# New Kenpo Video - Grappling with Five Swords



## Thesemindz (Mar 14, 2009)

Hi guys. I just put up a video I shot today with a buddy of mine about some different ideas I've been playing with in the technique Five Swords.

*http://www.youtube.com/watch?v=YrUumz1UqU4*
* 
*It's admittedly rough. We were just working out in my living room. But I've been playing with this idea, so I wanted to put it up there for everyone to see.

Let me know what you think.


-Rob


----------



## Wishbone (Mar 14, 2009)

Stop trying to change kenpo.


----------



## Thesemindz (Mar 14, 2009)

Wishbone said:


> Stop trying to change kenpo.


 
Pure genius.


-Rob


----------



## MJS (Mar 15, 2009)

Thesemindz said:


> Hi guys. I just put up a video I shot today with a buddy of mine about some different ideas I've been playing with in the technique Five Swords.
> 
> *http://www.youtube.com/watch?v=YrUumz1UqU4*
> 
> ...


 
Good stuff Rob!


----------



## MJS (Mar 15, 2009)

Wishbone said:


> Stop trying to change kenpo.


 
I don't think he's changing Kenpo.  He's simply looking at other options.  No reason why someone should not be able to change to something else mid-technique.


----------



## Thesemindz (Mar 15, 2009)

MJS said:


> I don't think he's changing Kenpo. He's simply looking at other options. No reason why someone should not be able to change to something else mid-technique.


 
I think he was just ribbing me for how I ended the video by saying I wasn't, "trying to change kenpo."

See, he's funny. Ha. Ha.

Ha.


-Rob


----------



## Kenpo17 (Sep 5, 2009)

Good ideas, Hope they work out for you.


----------



## still learning (Sep 6, 2009)

Hello,  The flow in kempo/kenpo....nice to watch...good to learn....NICE video....

Aloha


----------



## Xinglu (Sep 6, 2009)

I think it is a good start, but IMHO you don't go far enough.  A head lock is usually not enough to incapacitate an attacker, especially a standing side headlock.  With that said, they can be used to take the opponent off there center and set you up for something truly devastating.

Grab 1 covers a lot of qinna that is good if you don't want to seriously hurt the opponent.  I also like how you can go into a guillotine choke hold from there - though in the next video you should commit to that and go deep with it.

Grab 2 - nice! I smell broken neck!

Grab 3 - great set up for the throw - next video, put him down and explore how to control his arm and some finishing techs.

Grab 4 - same as grab 1 (guillotine) Except here I'd love to see you go for some knees and elbows (or a stone cold stunner  lol)

My point is - I'd like to see you look into what you will do once you establish control or once you take the opponent to the ground. 

Great job and keep growing and evolving you Kenpo, this is exactly what parker dreamed about when he talked about customizing Kenpo!


----------



## Manny (Sep 7, 2009)

MJS said:


> I don't think he's changing Kenpo. He's simply looking at other options. No reason why someone should not be able to change to something else mid-technique.

DATA SHOWN:
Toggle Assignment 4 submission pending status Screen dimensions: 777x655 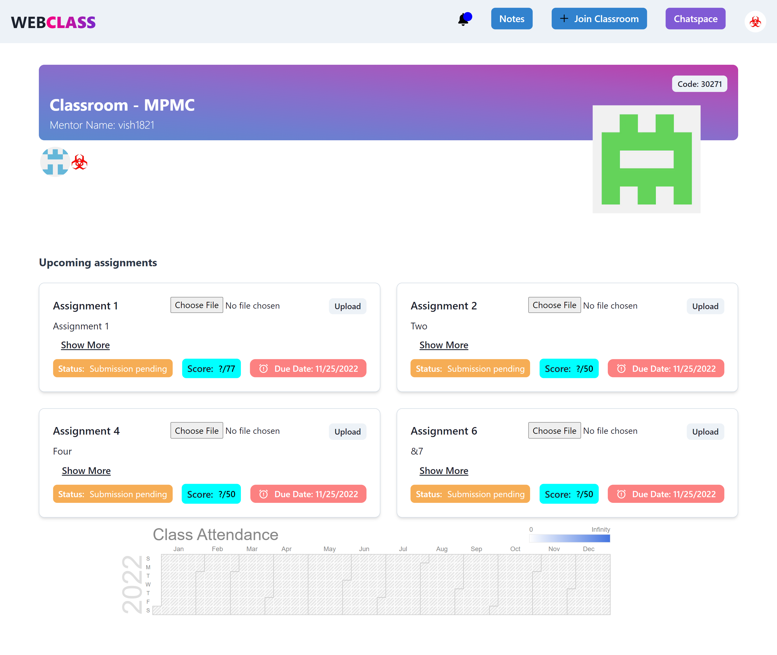tap(113, 494)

WHAT THIS TASK INVOLVES:
Resume the forum thread about grappling in the kenpo technique Five Swords, beginning right after the MJS quote in Manny's post.

EXERCISE RESPONSE:
.

I think the same way. In fact I use some of my TKD moves when do kenpo.

Manny


----------



## donald (Sep 12, 2009)

Your execution is interesting, and worth considering. 

PEACE
1stJohn1:9


----------



## TaiChiTJ (Sep 12, 2009)

Good Stuff. I believe every martial artist, TaeKwonDo, TaiChiChuan, whatever, should, at some point in their development, be applying the type of thought process you are doing here. Someone might dicker with a detail of execution here or there, but as you say its a bit rough. The point is you are thinking, about what can be done next in your technique. You are expanding what your options are. That frees you up for spontaneity in application. Thanks for sharing.


----------



## Zoran (Sep 15, 2009)

Very good. Have you considered using the grabs as pulls that collides the person into the strikes?


----------



## shaolinmonkmark (Sep 15, 2009)

some very awesome finishers!
: o )





 
http://www.youtube.com/watch?v=8trYl7hb_Ns&feature=related


----------



## mwd0818 (Sep 16, 2009)

Thesemindz said:


> Hi guys. I just put up a video I shot today with a buddy of mine about some different ideas I've been playing with in the technique Five Swords.
> 
> *http://www.youtube.com/watch?v=YrUumz1UqU4*
> *
> ...



Rob,

Just had the chance to take a look at this.  Thanks for posting!  Besides your studio being small, apparently lived in, and the fact that you are changing kenpo  it looked good!

I will say that I am viewing this for what I think it was intended - you playing with ideas and concepts and sharing them just to let people see what you are thinking about and perhaps what they could be exploring as well.  Your first set of grabbing Five Swords was an exploration of how to use the off hand to grab in each of the strikes.  I didn't take that as a way of ACTUALLY doing Five Swords, but rather a "Hey, here's some places to grab and where things will be happening later."  That's a great way to start the discussion.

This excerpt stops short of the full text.